I know millions of people are eagerly awaiting the return of the hit Netflix series Squid Game, but if we look around with unencumbered eyes and clear heads, we might realize that we’re living it every day in America.
The show has been out a while, so I’m going to go ahead and spoil it. (Consider this your only warning.) The show’s concept is that the modern world—or specifically South Korea—is filled with desperate people looking to escape serious financial debt and all the awful shit (crime, hopelessness, degeneracy, etc.) that comes with it. Unable to pull themselves up by their proverbial bootstraps, the desperados get sucked into playing a cruel game by some creepy, smiling stranger who takes advantage of their plight. The first game results in them literally getting slapped in the face (multiple times in the case of the protagonist, Gi-hun) but rewards them with cold, hard cash.
The cash comes with a mysterious business card that lures them to an island, where they are forced to play a far more insidious series of games where the losers end up in pine boxes. I say “forced” because, even though the players technically consented to the madness and can vote their way out of it at any time with a simple majority, their choices are prescribed by powerful sociopaths, who keep files and tabs on each player. Sure, players can choose to leave the bloody, corpse-filled arena of Squid Game, where someone else sets the rules, but they’d only end up in a larger, inescapable arena (called life), where the game they have to play is a lot more complicated and where the rules are still not up for debate. At least in Squid Game they have a fair shot because everyone plays by the same rules—or so goes the logic of the gamemasters.

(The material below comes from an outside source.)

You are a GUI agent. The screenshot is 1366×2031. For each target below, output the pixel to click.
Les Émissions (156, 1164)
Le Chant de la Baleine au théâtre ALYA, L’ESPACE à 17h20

This is where the obvious metaphor hits home for me: Capitalism is propped up by the same bullshit propaganda—the illusion of fairness in an inherently unfair system. It’s sad that so many normal people believe that they only thing separating them from Trump or Musk or Bezos is hard work and ingenuity. And it’s no surprise the people who spread this lie the most are those controlling the game. What’s worse is that the failure of the desperados is rarely blamed on the system itself and those who profit the most from it—and the profits are never equally or equitably distributed. (I find it revealing that the players were not given the option to divide up the prize money in Squid Game.)
But the point of Squid Game isn’t to help the needy or the deserving: The point is mere entertainment for the game’s elite sponsors—who get off on the spectacle of pain and death. It’s no accident that the dead are referred to only by their numbers.
Given the rightward shift of many American elites and their puppets, this form of dystopian spectacle is exactly where the United States and every other capitalist-loving nation is headed if the masses don’t wake up. Once those overfed leeches have bled us dry in every other conceivable way, fatal children’s games are all that’s left. I would tell us to fight back—but most of us would rather take our chances at a children’s game. That’s who we’ve become, and I challenge anyone to convince me otherwise. We’ve become a nation of soft-hearted sellouts.
This is why a sociopathic moron could be elected in just a few days: We love spectacle and fantasy (of riches, success, etc.) above all else in America. We prefer bullshit to truth. We want to believe that we, like Trump, can win at the capitalist game—even though the game was rigged for him and other rich assholes like him. We’d rather “win” at all costs—even if it means killing scores of other similarly situated desperados—than join them in overthrowing the system.
If you disagree, prove me wrong on November 5.